Saturday, May 07, 2005

Incentivising the market

Thursday's Dominion-Post reported that the government's new carbon tax will boost the profitability of hydro, and result in windfall profits for (primarily government-owned) hydro-generators. But arguably, this is exactly what it is supposed to do: incentivise the market. The tax makes carbon-free energy sources that much more profitable than carbon-emitting ones, and will thus encourage the market to provide them. The likely outcome will be an explosion of interest in wind (which can be built cheaply and quickly enough to be generating by the time the tax comes into force in April 2007), and a consequent decline in gas and coal (which is a Good Thing anyway; in the former case because Maui is running dry, and in the latter because burning coal for electricity is like rolling in your own excrement).

OTOH, those opposed to the tax have at least one good point: why should industry and transport pay, when farmers - who are responsible for over half of New Zealand's carbon emissions - are exempt? It's a glaring inconsistency which undermines both the "polluter pays" principle and its effectiveness, and its something we will need to correct in the long-term if we are to continue to use market mechanisms to solve the problem.


> when farmers - who are responsible for over half of New Zealand's carbon emissions - are exempt?

Well i guess the farmers might argue they are also responsible for most of NZ's consumption of CO2 (ie plants) but in the end what really matters is what policy achieves the aims - if farmers have very little ability to change their produxction if GHG there is no point in taxing them.

Of course farmers probably get too easy a ride in NZ - displacing resources from more productive and future oriented activities into farming.

Posted by Anonymous : 5/07/2005 01:04:00 PM

Wasn't that what the fart tax was all about?

Posted by Hans Versluys : 5/07/2005 01:10:00 PM

indeed carrots often work better than sticks..
good idea.

Posted by Anonymous : 5/08/2005 11:38:00 AM

When talking about farms and carbon emissions, I'm talking about CO2-equivalent. Farms produce methane from animals and nitrous oxide from fertiliser and animal runoff; both are greenhouse gases covered by the protocol and far more potent than ordinary CO2. And as they make up more than 50% of our total emissions already, we can't seriously reduce emissions without doing something about this area.
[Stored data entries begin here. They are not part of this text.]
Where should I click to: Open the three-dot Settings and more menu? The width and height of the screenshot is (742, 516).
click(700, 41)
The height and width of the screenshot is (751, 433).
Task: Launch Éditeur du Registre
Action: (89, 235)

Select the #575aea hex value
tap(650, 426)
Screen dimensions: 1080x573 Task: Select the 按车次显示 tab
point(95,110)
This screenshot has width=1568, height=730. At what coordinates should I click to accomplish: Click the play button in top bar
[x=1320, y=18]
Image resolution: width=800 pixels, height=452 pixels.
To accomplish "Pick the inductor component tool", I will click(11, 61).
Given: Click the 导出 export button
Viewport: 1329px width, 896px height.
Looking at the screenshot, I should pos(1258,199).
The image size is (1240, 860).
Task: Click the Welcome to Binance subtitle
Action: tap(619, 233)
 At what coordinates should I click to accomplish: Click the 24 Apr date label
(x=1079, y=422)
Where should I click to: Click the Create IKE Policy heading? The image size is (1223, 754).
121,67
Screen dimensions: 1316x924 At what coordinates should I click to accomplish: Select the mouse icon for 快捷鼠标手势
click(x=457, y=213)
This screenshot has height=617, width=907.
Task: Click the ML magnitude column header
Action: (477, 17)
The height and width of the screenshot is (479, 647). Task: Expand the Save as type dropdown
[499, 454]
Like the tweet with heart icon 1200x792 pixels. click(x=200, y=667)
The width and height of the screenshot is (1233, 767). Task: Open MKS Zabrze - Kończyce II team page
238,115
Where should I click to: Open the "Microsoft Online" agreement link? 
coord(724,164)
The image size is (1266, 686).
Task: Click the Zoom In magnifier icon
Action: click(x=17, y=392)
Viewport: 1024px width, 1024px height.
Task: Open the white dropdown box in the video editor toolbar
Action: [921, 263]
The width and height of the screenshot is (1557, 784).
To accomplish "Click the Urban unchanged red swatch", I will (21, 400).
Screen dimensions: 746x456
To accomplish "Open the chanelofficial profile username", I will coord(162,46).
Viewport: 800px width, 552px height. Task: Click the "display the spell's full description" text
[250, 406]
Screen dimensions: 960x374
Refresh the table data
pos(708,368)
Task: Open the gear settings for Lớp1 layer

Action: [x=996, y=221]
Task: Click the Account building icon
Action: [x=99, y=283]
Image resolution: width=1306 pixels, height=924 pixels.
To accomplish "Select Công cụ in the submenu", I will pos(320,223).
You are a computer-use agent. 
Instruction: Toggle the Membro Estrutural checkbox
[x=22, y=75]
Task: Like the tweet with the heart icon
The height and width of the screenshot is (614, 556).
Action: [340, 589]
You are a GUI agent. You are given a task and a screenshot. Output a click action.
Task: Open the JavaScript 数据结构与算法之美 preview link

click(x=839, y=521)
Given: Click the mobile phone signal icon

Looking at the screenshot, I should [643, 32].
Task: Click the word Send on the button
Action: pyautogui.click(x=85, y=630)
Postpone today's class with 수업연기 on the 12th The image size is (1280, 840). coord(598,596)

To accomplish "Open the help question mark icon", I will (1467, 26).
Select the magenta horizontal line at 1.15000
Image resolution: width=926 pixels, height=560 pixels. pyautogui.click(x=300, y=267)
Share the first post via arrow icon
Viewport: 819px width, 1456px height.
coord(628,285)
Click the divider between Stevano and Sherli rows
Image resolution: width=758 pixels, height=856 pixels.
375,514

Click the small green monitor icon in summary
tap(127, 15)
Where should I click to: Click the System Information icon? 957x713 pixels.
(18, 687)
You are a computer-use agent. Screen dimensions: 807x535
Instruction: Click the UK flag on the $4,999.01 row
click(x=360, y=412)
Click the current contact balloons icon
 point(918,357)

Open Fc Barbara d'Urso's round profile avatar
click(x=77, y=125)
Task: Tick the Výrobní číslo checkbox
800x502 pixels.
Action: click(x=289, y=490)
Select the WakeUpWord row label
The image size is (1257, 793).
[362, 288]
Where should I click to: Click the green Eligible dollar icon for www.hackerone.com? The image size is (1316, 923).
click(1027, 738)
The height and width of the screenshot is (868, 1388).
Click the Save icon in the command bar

This doesn't have to mean shooting cows, or discouraging dairy exports. Any fix is likely to be technological - for example by using nitrogen inhibitors in fertilisers or on animals. Under the "polluter pays" principle, farmers should be paying for this. Instead, they've managed to use their political muscle to get a free ride - which ultimately means dumping the costs of their activities on the rest of us (just as they do in so many other areas).

As for incentivising forest sinks, I don't have a problem with that. But they're only a short-term dodge; any long-term reduction has to come from technological improvement.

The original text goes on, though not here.